人形浄瑠璃 平成三十年四月公演(初日所見)  

第一部
『本朝廿四孝』
「桔梗原」
  口、マクラが出来て、八汐と老女形の会話が十分となると、次は「草履打」が語れて「政岡忠義」まで視野に入ってくる。すなわち、四段目語りの誕生であり、今後の稽古上達次第では摂津大掾の再来まで見越せるかもしれない。そのためにも、指導者的立場の相三味線がほしいところである。もっとも、今回組んだ団吾がいけないということではない(ただし音色がポコポコ言っていたから拵えは不十分というべきか)。しかも立端場の端場としてあくまでも軽く捌くという大原則も外さずで、いずれ嶋太夫門下四天王の一人と呼ばれるようになるだろう芳穂である。
  奥、ずっと師匠木瓜紋の見台を使っていたが、今回酢漿草紋の紫房で蒔絵も美しい新調の見台であった。もちろんそれに相応しい語りで、文字久という幼名をいつまでも引き摺っている場合ではないと思うのだが。冒頭「こゝに信州〜」のヨミに注意が払われ、慈悲蔵のコトバに真情がこもって、随分と上達したものだと感じる。「包み廻せし絹の香の」以下の足取りが面白く、ここらすべては三味線団七の指導の力も大きいのだろうと思わせた。越名弾正の出となり、今この大きなカシラを作らずに語れるのは彼のみと言ってよく、自然に映って面白い。全体として、切語りが余裕を持って立端場を勤めている感じにまで至っているが、それだけに切場の前ではないし遠慮せずより開放的に動いてよい。

- _作業内容_
A. 公演評によれば、「桔梗原」の口で三味線を組んだのは誰か。
B. 公演評のうち、「人形浄瑠璃 平成三十年四月公演(初日所見)」を含む語句で始まり「ようになるだろう芳穂である。」で終わる部分を、一字も変えずにそのまま再現せよ。
以下の行は、上記の公演評とは関係がない。

- _収集資料_
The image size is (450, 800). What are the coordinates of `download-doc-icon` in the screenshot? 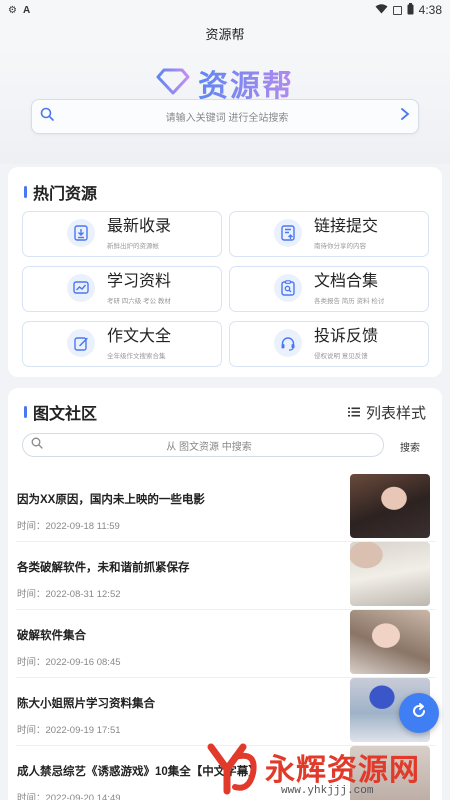 It's located at (81, 233).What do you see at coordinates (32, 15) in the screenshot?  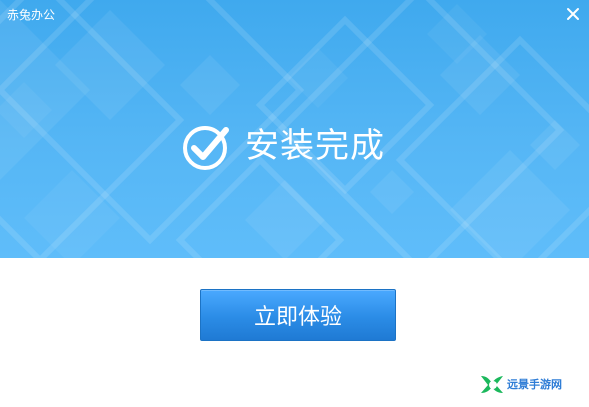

- _解答一覧_
A. 団吾

B.
人形浄瑠璃 平成三十年四月公演(初日所見)  

第一部
『本朝廿四孝』
「桔梗原」
  口、マクラが出来て、八汐と老女形の会話が十分となると、次は「草履打」が語れて「政岡忠義」まで視野に入ってくる。すなわち、四段目語りの誕生であり、今後の稽古上達次第では摂津大掾の再来まで見越せるかもしれない。そのためにも、指導者的立場の相三味線がほしいところである。もっとも、今回組んだ団吾がいけないということではない(ただし音色がポコポコ言っていたから拵えは不十分というべきか)。しかも立端場の端場としてあくまでも軽く捌くという大原則も外さずで、いずれ嶋太夫門下四天王の一人と呼ばれるようになるだろう芳穂である。